A respeito do procedimento gramatical, discorre Iamundo[1]:

Assim, a marca maior no início de um processo hermenêutico jurídico é a compreensão do texto legal a partir das referências linguísticas, portanto, apesar de isoladamente o processo de tal análise ser insuficiente, ele é impiedosamente colocado como inicial. Posteriormente é que a insuficiência será suprida por outras perspectivas e instrumentos interpretativos.

(...)

Assim, deve-se entender que é o sentido da palavra que proporciona para as normas jurídicas ou as leis o vigor de se estabelecerem como o dever-ser. Portanto, muito mais significativa a compreensão do sentido que o significado.

Com relação ao procedimento lógico, também Iamundo[1] explica que:

É desse modo que se apreende, então, a produção dos diversos discursos: apesar de ser pensando, nem tudo o que é pensado pode ser entendido como pensado logicamente, isto é, diversas são as visões de mundo.

No entanto, na perspectiva de pensar o mundo logicamente a forma desse pensar não há outra possibilidade: a identidade e a não contradição são imperiosamente colocadas como parâmetro ao lado do terceiro excluído.

Pelo princípio do terceiro excluído firma­-se por definitivo tanto a identidade quanto a não contradição, pois por tal princípio não há possibilidade lógica de determinada proposição ser ela mesma verdadeira e falsa. As junções de tais princípios formam um referencial do pensar lógico.

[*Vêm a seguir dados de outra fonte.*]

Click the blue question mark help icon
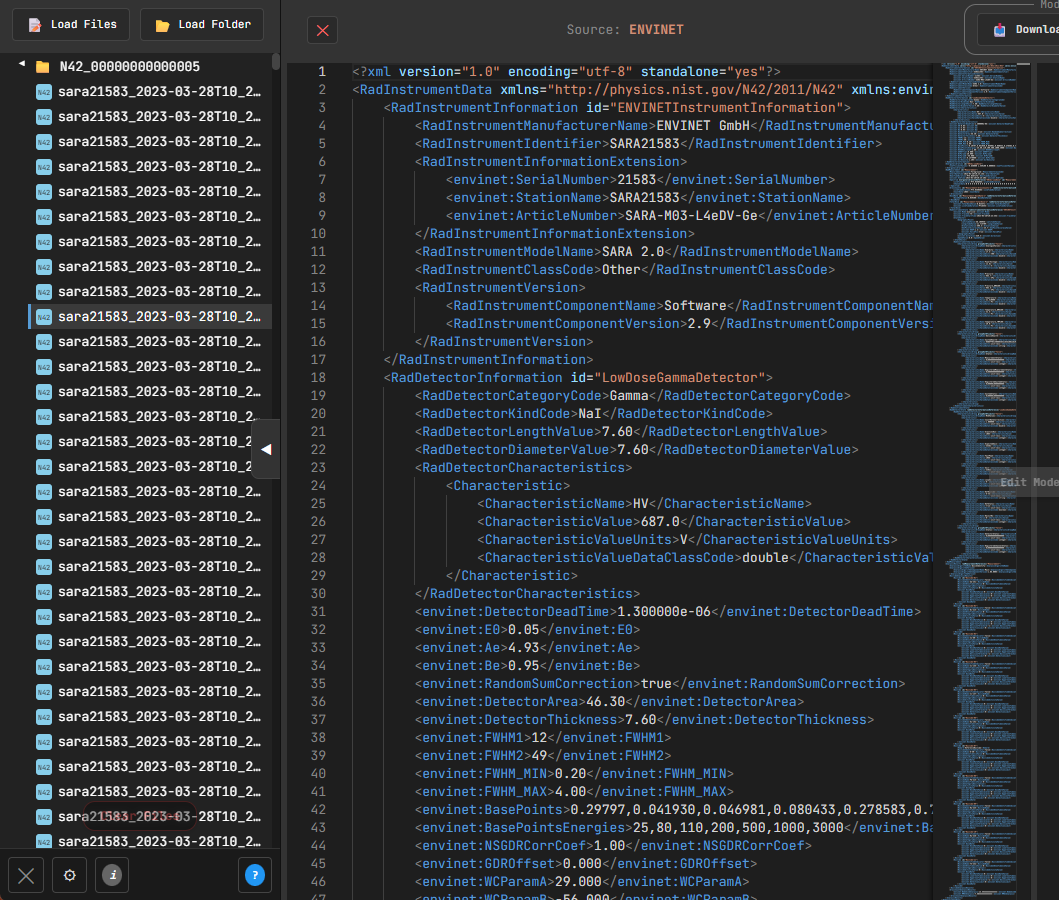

Já a interpretação teleológica é:

O efeito distante e amplo, evidentemente, é o fim que se pretende atingir de modo eficaz, na perspectiva de atender as demandas mais do que jurídicas, isto é, atender as demandas sociais, pela própria função do ordenamento jurídico.[1]

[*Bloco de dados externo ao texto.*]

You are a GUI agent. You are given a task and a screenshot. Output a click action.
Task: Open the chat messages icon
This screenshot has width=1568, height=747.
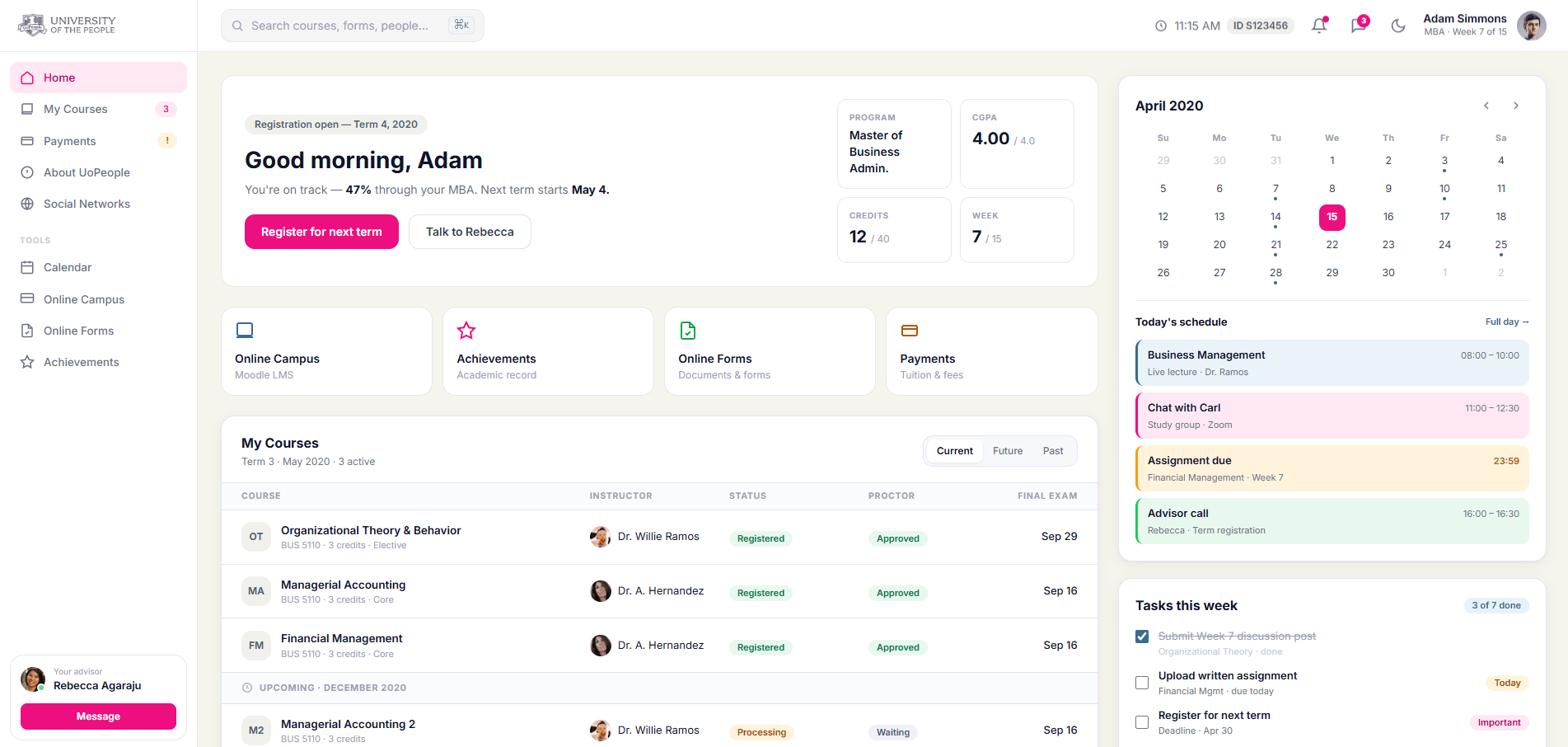click(1359, 26)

Já a interpretação histórica se traduz em “concepção hermenêutica pelo sentido e significados dos discursos no momento em que foram enunciados.”[1]

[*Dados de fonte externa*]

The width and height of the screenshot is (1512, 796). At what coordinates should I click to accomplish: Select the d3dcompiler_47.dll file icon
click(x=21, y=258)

Na esteira desse raciocínio, vê-se ainda a possibilidade de se socorrer da interpretação autêntica, ou seja, o encontro da “justificativa, isto é, da exposição dos motivos pelos quais foi elaborado o diploma legal.”[1]

Há ainda que se atentar ao fato de que, na esfera tributária, o Código Tributário Nacional é incisivo ao estabelecer a necessária interpretação literal dos dispositivos que suspendem ou excluem o crédito tributário, bem como sobre a outorga de isenção e, por arrastamento, de benefícios tributários em geral:

Art. 111. Interpreta-se literalmente a legislação tributária que disponha sobre:

I - suspensão ou exclusão do crédito tributário;

II - outorga de isenção;

III - dispensa do cumprimento de obrigações tributárias acessórias.

Bom, passemos então para o dispositivo legal em análise (arts. 189 e 190 do Anexo 2 do RICMS):

Seção XXXIX

Do Complexo Industrial Naval de Santa Catarina

(Lei 10.297/96, art. 43)

Art. 189. Mediante regime especial, de competência do Secretário de Estado da Fazenda, poderá ser concedido à Complexo Industrial Naval e Atividades Correlatas que atenda aos requisitos previstos nesta Seção quaisquer dos tratamentos tributários referidos no art. 191.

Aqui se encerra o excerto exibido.